Based on these insights, the following recommendations can be made to improve reliability in the NERC regions:

◾ The WECC region should focus on improving its infrastructure and operations to reduce the risk of events. This could include investments in new transmission lines and substations, as well as improved operating procedures.

◾ The SERC region should focus on improving its resilience to demand loss. This could include investments in distributed generation and energy storage, as well as improved demand response programs. ➖➖➖➖➖➖➖➖➖➖➖➖➖➖➖➖➖➖➖➖➖➖➖➖➖➖➖➖➖➖➖➖➖➖➖


✔# Page 3. Area Affected Analysis: undefinedIn this page I analyze only AREA related kip's charts and visuals that's why I named this Area Affected Analysis:

✨#Insight 1: California has the most events:

◾ California had the most events, with 282 events occurring between 2002 and 2023. This represents 13% of all events with a loss. Of these events, 282 resulted in a loss, which also represents 13% of all events with a loss.

◾ California also had the most customers affected, with around 42 million people affected. This represents 11% of all customers affected.

✨#Insight 2: Carolinas has the most demand loss

◾The Carolinas had the most demand loss, with 247,000 megawatts lost. This represents 14% of all demand loss.

✔#Recommendations:

Based on these insights, the following recommendations can be made to improve reliability in the areas affected:

◾ California should focus on improving its infrastructure and operations to reduce the risk of events. This could include investments in new transmission lines and substations, as well as improved operating procedures.

◾ The Carolinas should focus on improving its resilience to demand loss. This could include investments in distributed generation and energy storage, as well as improved demand response programs.

➖➖➖➖➖➖➖➖➖➖➖➖➖➖➖➖➖➖➖➖➖➖➖➖➖➖➖➖➖➖➖➖➖➖➖

#Page 4. Event Reason Analysis:undefinedIn this page I analyze only event reason related kip's charts and visuals that's why I named this Event Reason Analysis:

✨# Insight 1: Severe weather is the leading cause of events:

Severe weather is the leading cause of events, accounting for 36% of all events with a loss. This includes events such as hurricanes, tornadoes, floods, and wildfires. These events can cause widespread damage to infrastructure, leading to outages.

✨# Insight 2: Severe weather also affects the most customers:

Severe weather also affects the most customers, accounting for 36% of all customers affected by events. This is because severe weather can cause widespread outages, affecting large areas.

✨# Insight 3: Severe weather also causes the most demand loss:

Severe weather also causes the most demand loss, accounting for 42% of all demand loss. This is because severe weather can cause outages at large generating facilities, leading to a loss of supply.

✔#Recommendations:

Based on these insights, the following recommendations can be made to improve reliability:

◾ Utilities should invest in infrastructure hardening to make their systems more resistant to severe weather events. This could include investments in storm shelters, tree trimming, and undergrounding.

◾ Utilities should also develop plans to improve weather forecasting. This could help them to prepare for severe weather events and to mitigate the impact of outages.

➖➖➖➖➖➖➖➖➖➖➖➖➖➖➖➖➖➖➖➖➖➖➖➖➖➖➖➖➖➖➖➖➖➖➖


✔#Page5. Time Series Analysis: undefinedIn this page I analyze only time related kip's charts and visuals that's why I named this Time Series Analysis:

✨# Insight 1: Year-based analysis:

Based on these insights, the following recommendations can be made to improve reliability:

◾ Utilities should invest in infrastructure hardening to make their systems more resistant to severe weather events.
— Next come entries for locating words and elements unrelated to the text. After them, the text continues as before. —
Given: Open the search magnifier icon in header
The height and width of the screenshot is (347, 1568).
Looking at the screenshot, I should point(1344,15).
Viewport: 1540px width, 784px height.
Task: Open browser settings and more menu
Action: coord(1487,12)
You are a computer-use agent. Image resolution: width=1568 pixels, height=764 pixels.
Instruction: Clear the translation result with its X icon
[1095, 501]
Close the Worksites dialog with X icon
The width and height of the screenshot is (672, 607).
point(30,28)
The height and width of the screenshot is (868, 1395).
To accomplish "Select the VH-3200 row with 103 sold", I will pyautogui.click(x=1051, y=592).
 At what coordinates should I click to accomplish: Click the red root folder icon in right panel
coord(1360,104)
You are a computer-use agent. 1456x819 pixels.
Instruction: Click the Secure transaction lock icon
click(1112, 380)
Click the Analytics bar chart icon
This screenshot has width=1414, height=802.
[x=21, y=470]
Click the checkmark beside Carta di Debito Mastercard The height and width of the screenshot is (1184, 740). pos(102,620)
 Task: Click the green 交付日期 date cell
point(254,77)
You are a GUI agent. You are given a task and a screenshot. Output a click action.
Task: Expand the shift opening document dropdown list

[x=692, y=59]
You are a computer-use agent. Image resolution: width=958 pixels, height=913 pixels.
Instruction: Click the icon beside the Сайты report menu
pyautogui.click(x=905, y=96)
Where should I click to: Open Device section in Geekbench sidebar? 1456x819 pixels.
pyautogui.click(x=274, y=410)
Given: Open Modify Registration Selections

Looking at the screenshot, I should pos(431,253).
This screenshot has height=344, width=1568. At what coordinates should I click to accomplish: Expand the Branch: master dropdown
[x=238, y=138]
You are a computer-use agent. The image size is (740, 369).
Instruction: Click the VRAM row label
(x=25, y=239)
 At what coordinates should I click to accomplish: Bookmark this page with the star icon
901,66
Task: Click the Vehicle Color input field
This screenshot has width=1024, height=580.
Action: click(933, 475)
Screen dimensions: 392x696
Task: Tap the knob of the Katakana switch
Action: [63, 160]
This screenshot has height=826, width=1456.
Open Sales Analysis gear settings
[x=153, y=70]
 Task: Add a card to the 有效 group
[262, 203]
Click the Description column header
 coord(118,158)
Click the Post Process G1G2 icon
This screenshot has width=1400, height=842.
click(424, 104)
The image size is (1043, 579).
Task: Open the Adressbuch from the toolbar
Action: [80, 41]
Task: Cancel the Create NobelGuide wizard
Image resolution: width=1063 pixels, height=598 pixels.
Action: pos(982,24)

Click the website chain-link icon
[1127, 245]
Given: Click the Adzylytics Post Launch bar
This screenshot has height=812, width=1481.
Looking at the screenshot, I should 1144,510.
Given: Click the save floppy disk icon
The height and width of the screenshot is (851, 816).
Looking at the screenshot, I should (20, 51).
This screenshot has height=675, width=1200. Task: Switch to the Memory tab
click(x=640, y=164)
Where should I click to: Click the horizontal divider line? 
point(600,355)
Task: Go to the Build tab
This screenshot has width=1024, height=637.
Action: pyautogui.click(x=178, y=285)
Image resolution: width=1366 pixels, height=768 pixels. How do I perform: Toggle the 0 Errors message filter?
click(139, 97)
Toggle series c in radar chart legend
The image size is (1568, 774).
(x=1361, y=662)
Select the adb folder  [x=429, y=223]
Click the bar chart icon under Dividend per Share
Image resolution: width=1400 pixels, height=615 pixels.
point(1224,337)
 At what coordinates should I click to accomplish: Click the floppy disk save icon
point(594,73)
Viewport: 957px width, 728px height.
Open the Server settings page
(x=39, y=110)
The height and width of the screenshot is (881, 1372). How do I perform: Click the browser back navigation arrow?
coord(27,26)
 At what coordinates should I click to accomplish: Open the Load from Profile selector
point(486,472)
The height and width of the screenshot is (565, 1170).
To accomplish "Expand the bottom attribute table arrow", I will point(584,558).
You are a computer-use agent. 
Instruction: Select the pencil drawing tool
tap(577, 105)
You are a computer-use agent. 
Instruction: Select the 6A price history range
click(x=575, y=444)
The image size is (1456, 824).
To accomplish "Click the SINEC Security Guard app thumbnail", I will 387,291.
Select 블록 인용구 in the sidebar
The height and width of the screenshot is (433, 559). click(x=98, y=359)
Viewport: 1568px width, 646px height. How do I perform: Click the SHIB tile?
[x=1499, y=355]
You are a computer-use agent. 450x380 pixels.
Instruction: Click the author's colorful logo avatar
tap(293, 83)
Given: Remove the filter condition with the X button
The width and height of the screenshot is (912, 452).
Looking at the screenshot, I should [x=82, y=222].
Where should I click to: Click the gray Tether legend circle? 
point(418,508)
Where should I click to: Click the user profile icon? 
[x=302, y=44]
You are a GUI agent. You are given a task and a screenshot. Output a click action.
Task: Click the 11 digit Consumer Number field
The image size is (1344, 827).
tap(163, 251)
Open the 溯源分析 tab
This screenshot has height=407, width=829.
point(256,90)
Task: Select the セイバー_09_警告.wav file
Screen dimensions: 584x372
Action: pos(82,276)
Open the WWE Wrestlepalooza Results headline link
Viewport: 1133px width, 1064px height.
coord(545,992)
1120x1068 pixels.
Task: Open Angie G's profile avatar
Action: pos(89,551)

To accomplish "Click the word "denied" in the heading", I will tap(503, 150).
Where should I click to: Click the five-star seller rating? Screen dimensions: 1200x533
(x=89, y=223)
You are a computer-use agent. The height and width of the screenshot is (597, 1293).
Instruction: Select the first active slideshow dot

This could include investments in storm shelters, tree trimming, and undergrounding.

◾ Utilities should also develop plans to improve weather forecasting. This could help them to prepare for severe weather events and to mitigate the impact of outages.

◾ Severe weather is the leading cause of events, accounting for 36% of all events with a loss. This includes events such as hurricanes, tornadoes, floods, and wildfires. These events can cause widespread damage to infrastructure, leading to outages.

✨#Insight 2: Severe weather also affects the most customers:

Severe weather also affects the most customers, accounting for 36% of all customers affected by events. This is because severe weather can cause widespread outages, affecting large areas.

✨#Insight 3: Severe weather also causes the most demand loss:

◾ Severe weather also causes the most demand loss, accounting for 42% of all demand loss. This is because severe weather can cause outages at large generating facilities, leading to a loss of supply.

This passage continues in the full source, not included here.